Parvalbumin positive (PV+) interneurons play a pivotal role in cognition and are known to be regulated developmentally and by ovarian hormones. The onset of puberty represents the end of a period of optimal learning when impairments in synaptic plasticity are observed in the CA1 hippocampus of female mice. Therefore, we tested whether the synaptic inhibitory current generated by PV+ interneurons is increased at puberty and contributes to these deficits in synaptic plasticity. To this end, the spontaneous inhibitory postsynaptic current (sIPSC) was recorded using whole-cell patch-clamp techniques from CA1 pyramidal cells in the hippocampal slice before (PND 28-32) and after the onset of puberty in female mice (~PND 35-44, assessed by vaginal opening). sIPSC frequency and amplitude were significantly increased at puberty, but these measures were reduced by 1 μM DAMGO [1 μM, (D-Ala, N-MePhe, Gly-ol)-enkephalin], which silences PV+ activity μ-opioid receptor targets.

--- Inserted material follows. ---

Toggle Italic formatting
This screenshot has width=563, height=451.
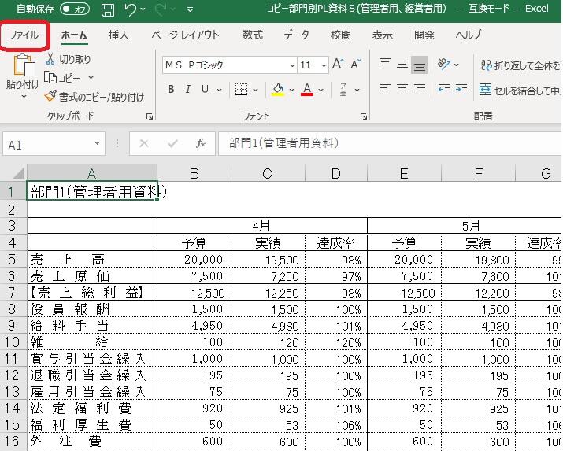click(187, 90)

At puberty, dendritic branching of PV+ interneurons in GAD67-GFP mice was increased, while expression of the δ subunit of the GABA receptor (GABAR) on these interneurons decreased. Both frequency and amplitude of sIPSCs were significantly increased in pre-pubertal mice with reduced δ expression, suggesting a possible mechanism. Theta burst induction of long-term potentiation (LTP), an model of learning, is impaired at puberty but was restored to optimal levels by DAMGO administration, implicating inhibition PV+ interneurons as one cause. Administration of the neurosteroid/stress steroid THP (30 nM, 3α-OH, 5α-pregnan-20-one) had no effect on sIPSCs. These findings suggest that phasic inhibition generated by PV+ interneurons is increased at puberty when it contributes to impairments in synaptic plasticity. These results may have relevance for the changes in cognitive function reported during early adolescence.